Hi! Icon8888 thank you for the quick article that really help instead I hv to read through the whoke reports. Will chewing for the Prospects part of Eg. Keep the great works, stay focus.Huat yaa..
Haiyoh, confused; if u really followed. U will know that Eg has juz started their Transforming program, if they hv more monies, they will buy back Own share. Too early to talk for Div. For a fast booming Eg. .at least not in 2016.

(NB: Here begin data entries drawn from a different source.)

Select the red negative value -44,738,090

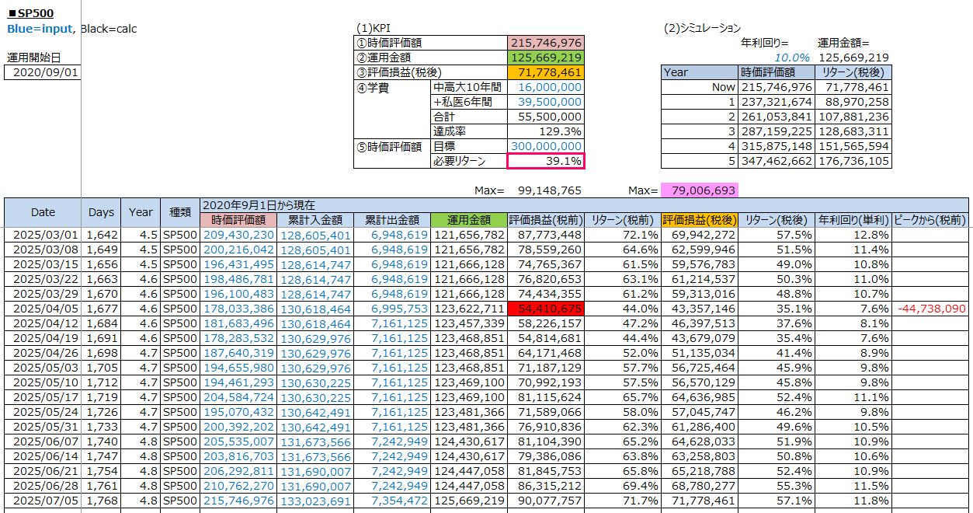[x=930, y=309]
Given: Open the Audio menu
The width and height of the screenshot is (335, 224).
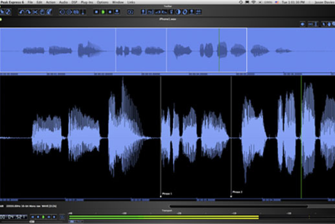Looking at the screenshot, I should (63, 2).
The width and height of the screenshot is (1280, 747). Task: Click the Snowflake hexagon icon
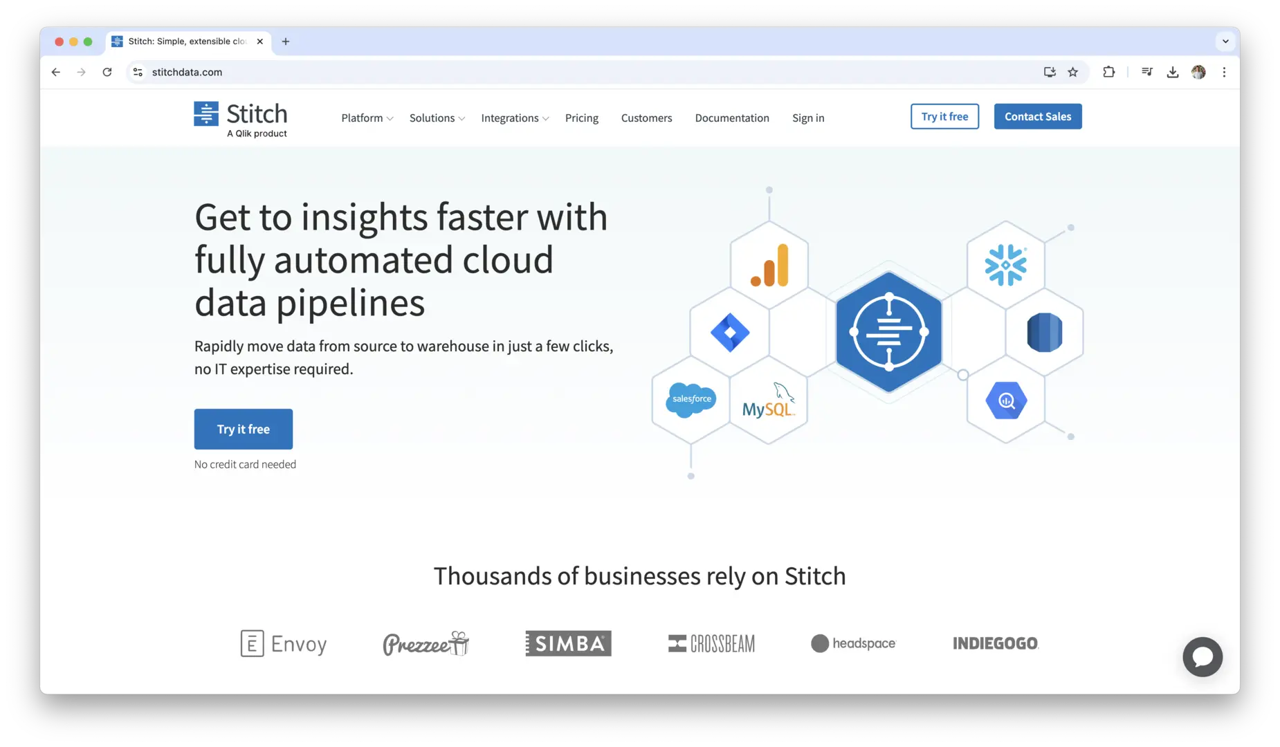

their original share cap was 74.8 mil, rights issue of 115.2 mil, private placement of 19.2 mil
as such, total = 210 mil
116 mil is the weighted average. It takes into consideration that rights issue and private placement was completed around December 2015 and hence has a 1 month effect
I really disagree with what u said, is a beat expectation not in line, if not for the corp exercise, eg profit will be superb, and this has just started, more to come
This article is wrong already la, already beat expectation, annualise 12.8m will be RM25.6 divide by 211m shares = PE 8.5x still cheaper than SKP and VS
U know what is EMS? and you know what is nature of business or not?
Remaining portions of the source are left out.